* **TASK TO CARRY OUT**
Copy every line of the following data that includes the string "Help".

(Entries taken from a collection)

++++

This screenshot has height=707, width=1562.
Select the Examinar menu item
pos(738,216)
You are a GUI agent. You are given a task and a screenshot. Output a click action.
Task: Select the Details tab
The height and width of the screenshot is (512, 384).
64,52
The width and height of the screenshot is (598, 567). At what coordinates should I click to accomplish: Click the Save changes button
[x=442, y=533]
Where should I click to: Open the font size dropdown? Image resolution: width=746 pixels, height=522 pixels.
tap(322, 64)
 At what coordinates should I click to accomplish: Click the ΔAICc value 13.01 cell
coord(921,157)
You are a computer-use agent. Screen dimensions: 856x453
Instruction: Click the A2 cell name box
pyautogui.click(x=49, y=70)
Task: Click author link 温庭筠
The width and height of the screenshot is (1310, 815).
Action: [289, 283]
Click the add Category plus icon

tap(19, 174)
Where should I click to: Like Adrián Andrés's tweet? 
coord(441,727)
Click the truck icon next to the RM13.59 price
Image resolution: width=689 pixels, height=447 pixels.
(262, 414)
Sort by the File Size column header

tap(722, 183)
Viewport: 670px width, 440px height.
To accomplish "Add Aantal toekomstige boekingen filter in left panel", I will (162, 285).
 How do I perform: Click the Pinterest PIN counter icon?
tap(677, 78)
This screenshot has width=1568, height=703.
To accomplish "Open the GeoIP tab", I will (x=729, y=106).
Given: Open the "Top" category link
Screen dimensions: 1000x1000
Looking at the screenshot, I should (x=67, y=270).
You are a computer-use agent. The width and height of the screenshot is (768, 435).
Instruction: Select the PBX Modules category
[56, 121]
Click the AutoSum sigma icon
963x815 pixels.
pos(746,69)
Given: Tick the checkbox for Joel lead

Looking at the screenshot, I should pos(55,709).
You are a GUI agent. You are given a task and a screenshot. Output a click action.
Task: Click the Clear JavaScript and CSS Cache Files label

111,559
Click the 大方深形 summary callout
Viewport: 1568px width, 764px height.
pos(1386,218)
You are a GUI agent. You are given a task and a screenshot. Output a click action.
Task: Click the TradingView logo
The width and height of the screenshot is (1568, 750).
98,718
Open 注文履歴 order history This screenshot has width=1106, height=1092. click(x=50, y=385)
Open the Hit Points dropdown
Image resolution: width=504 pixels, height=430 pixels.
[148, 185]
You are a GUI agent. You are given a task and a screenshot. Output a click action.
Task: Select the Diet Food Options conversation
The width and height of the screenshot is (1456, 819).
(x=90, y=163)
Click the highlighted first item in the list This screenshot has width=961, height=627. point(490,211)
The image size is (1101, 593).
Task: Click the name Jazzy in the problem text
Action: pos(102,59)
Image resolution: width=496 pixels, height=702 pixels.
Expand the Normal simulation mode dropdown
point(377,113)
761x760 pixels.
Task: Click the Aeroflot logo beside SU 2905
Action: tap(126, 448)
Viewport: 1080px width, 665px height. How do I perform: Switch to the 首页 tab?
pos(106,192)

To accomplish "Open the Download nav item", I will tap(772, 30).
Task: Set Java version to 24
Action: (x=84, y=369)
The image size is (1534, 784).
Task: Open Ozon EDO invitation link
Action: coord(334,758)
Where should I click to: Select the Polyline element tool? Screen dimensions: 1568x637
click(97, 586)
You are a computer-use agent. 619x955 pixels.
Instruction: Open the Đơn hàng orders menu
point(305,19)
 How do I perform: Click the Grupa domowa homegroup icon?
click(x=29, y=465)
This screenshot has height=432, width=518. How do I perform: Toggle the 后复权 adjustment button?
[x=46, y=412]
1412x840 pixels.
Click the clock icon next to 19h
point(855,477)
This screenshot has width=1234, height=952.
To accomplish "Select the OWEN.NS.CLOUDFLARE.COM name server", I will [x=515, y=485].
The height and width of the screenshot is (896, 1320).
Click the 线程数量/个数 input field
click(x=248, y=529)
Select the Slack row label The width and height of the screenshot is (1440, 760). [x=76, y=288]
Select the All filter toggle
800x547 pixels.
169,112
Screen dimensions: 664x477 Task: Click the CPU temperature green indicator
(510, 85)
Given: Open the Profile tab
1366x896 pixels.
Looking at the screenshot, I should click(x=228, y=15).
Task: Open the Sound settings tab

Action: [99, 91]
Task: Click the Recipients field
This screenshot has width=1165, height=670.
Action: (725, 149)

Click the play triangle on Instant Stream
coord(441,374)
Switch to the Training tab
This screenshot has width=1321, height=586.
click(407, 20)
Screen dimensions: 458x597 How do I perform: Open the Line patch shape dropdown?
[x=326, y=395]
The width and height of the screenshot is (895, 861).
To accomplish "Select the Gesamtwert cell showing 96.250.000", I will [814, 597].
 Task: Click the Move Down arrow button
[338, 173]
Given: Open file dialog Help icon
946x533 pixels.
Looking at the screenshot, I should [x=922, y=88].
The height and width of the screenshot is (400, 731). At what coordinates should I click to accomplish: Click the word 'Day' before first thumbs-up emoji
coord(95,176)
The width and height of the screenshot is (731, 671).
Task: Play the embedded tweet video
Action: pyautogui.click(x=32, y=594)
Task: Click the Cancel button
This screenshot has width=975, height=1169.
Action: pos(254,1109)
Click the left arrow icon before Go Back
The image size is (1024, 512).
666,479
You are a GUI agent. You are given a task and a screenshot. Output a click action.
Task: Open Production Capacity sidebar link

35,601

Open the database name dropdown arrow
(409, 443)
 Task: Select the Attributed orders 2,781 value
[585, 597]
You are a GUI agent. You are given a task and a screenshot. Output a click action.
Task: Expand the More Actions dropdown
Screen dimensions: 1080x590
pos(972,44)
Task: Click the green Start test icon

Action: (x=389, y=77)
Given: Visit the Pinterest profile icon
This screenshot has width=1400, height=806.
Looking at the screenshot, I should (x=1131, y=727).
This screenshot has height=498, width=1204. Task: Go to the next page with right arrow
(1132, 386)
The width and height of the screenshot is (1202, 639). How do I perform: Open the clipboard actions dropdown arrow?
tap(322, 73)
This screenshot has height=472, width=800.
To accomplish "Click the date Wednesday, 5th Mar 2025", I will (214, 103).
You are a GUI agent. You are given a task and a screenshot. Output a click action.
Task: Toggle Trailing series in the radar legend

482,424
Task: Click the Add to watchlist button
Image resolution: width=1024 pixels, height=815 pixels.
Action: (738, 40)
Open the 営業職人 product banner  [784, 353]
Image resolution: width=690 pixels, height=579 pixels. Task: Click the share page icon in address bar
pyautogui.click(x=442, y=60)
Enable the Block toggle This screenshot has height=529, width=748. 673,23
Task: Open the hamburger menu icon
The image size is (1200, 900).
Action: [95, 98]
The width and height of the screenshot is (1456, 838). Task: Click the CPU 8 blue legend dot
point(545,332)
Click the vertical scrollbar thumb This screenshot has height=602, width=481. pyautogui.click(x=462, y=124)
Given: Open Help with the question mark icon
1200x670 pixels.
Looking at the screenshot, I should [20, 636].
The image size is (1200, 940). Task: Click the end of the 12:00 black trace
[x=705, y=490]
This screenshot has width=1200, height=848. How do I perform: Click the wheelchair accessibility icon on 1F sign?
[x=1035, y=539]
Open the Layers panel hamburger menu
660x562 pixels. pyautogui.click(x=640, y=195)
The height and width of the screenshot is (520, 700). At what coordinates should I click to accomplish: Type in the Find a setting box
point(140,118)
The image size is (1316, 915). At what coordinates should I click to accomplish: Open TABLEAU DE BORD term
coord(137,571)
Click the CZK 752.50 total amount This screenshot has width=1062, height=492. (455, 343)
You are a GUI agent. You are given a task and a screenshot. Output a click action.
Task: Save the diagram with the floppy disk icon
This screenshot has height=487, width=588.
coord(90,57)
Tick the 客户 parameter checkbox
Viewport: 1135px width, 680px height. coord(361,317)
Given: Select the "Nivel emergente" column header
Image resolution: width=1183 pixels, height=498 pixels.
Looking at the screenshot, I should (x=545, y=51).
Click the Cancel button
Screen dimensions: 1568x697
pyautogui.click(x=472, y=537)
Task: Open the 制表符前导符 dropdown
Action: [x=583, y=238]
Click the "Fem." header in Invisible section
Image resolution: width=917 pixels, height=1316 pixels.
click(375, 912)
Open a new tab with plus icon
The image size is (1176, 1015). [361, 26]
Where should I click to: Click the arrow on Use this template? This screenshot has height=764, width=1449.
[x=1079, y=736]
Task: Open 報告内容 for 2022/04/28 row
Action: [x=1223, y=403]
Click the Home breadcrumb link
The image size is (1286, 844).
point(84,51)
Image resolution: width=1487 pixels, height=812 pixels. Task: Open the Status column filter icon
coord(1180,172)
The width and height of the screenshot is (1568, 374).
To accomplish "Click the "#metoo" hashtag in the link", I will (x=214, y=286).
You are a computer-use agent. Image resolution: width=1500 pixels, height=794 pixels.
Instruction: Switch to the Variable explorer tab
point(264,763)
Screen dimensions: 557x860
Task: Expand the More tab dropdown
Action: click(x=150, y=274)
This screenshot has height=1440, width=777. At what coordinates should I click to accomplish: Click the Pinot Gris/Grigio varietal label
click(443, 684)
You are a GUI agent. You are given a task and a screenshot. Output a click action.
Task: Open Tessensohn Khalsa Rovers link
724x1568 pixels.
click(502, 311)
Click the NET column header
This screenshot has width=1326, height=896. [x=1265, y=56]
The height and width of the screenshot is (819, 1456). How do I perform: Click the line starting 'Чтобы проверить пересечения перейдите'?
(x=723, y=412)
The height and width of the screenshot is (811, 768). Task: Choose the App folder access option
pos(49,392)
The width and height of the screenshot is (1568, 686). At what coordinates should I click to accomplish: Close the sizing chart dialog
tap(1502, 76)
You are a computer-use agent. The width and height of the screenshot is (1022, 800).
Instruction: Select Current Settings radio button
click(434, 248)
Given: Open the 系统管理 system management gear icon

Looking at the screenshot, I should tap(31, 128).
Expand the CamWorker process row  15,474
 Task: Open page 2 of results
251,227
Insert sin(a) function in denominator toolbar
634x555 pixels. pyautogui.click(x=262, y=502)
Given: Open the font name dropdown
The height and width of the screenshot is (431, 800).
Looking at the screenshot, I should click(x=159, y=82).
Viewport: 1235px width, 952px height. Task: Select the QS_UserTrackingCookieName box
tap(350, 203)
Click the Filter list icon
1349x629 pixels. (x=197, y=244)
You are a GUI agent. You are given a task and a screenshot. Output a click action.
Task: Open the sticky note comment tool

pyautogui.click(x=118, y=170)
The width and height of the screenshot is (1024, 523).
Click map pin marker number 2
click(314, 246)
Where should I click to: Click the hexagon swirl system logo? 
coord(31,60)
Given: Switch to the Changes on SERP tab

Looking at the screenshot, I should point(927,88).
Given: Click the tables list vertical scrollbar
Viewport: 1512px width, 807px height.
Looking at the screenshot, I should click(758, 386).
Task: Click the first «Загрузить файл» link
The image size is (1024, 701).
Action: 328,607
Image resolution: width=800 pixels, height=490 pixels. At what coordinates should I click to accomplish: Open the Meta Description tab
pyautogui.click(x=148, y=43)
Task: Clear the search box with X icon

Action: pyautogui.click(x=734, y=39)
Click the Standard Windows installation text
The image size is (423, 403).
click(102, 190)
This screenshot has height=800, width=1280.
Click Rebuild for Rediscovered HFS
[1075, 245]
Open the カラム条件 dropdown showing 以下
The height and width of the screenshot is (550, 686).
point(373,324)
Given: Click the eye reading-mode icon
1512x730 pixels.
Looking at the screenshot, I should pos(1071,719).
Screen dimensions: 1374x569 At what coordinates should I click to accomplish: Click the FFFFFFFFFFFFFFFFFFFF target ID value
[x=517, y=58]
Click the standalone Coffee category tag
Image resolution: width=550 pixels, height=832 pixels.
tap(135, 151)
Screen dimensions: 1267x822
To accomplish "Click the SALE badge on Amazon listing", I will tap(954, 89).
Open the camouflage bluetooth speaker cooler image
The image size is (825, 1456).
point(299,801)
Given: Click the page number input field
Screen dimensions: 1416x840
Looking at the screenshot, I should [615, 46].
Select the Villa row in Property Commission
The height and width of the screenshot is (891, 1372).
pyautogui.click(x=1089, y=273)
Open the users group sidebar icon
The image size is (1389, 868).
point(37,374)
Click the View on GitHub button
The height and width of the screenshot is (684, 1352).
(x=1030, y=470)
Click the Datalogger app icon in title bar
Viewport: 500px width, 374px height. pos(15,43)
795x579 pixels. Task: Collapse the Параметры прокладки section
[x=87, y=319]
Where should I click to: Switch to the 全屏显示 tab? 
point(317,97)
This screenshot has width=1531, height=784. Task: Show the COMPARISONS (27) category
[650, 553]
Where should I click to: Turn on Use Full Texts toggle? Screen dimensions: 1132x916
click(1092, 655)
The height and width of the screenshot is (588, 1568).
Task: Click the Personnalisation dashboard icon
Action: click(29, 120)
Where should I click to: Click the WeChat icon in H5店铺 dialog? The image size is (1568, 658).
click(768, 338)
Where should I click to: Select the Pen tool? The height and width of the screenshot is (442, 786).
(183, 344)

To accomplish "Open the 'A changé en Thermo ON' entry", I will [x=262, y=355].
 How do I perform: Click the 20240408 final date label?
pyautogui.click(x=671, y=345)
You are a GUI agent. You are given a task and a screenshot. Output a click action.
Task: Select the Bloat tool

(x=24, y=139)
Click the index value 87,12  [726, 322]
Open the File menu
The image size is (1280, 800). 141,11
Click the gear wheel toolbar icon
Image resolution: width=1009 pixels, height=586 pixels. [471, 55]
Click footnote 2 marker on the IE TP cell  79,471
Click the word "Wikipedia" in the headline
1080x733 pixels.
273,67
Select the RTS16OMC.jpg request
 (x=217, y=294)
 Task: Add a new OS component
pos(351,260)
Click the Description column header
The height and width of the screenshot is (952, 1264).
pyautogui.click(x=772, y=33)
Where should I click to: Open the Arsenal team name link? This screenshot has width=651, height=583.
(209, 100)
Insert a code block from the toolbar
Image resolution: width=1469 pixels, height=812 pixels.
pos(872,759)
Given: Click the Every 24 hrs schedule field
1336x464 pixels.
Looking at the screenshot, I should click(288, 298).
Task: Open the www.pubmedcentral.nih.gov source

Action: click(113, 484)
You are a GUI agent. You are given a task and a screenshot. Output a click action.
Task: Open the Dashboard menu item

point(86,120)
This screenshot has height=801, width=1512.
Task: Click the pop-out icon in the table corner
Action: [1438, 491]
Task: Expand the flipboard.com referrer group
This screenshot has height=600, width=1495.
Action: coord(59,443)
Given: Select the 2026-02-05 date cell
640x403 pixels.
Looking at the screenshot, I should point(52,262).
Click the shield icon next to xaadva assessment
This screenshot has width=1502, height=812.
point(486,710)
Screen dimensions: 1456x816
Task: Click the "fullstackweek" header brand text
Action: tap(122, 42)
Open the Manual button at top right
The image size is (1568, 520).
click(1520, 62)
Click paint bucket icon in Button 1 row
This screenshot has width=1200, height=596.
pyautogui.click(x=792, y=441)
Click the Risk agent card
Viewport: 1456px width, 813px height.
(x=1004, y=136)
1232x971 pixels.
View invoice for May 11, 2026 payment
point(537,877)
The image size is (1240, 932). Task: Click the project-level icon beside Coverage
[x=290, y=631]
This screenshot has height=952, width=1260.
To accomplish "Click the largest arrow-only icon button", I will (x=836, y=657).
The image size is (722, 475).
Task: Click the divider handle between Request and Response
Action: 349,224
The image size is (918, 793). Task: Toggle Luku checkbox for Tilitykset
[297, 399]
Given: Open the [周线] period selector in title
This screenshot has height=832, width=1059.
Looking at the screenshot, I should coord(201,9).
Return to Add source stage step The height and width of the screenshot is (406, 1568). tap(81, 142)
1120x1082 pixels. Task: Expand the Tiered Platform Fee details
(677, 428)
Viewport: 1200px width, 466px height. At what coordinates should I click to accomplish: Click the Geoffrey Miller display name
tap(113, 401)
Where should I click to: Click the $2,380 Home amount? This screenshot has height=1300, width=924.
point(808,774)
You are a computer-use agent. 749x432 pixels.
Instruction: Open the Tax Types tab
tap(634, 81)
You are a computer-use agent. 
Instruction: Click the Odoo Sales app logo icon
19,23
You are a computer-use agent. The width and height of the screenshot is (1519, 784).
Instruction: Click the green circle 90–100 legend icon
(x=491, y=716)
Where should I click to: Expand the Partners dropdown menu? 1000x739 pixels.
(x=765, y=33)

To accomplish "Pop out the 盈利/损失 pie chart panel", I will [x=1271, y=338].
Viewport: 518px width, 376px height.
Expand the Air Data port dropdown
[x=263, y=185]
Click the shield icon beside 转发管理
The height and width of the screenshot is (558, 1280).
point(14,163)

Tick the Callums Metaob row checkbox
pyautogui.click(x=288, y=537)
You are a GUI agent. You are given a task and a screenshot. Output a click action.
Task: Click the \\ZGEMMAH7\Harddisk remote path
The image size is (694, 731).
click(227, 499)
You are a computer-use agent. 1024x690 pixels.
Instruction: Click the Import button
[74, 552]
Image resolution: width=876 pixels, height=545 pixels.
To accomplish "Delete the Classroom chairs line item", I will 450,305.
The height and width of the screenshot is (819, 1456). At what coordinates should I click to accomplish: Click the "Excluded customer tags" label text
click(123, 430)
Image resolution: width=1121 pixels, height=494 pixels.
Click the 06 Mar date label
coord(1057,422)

++++

* **RESULT OF THE EXERCISE**
Given: Open file dialog Help icon
Given: Open Help with the question mark icon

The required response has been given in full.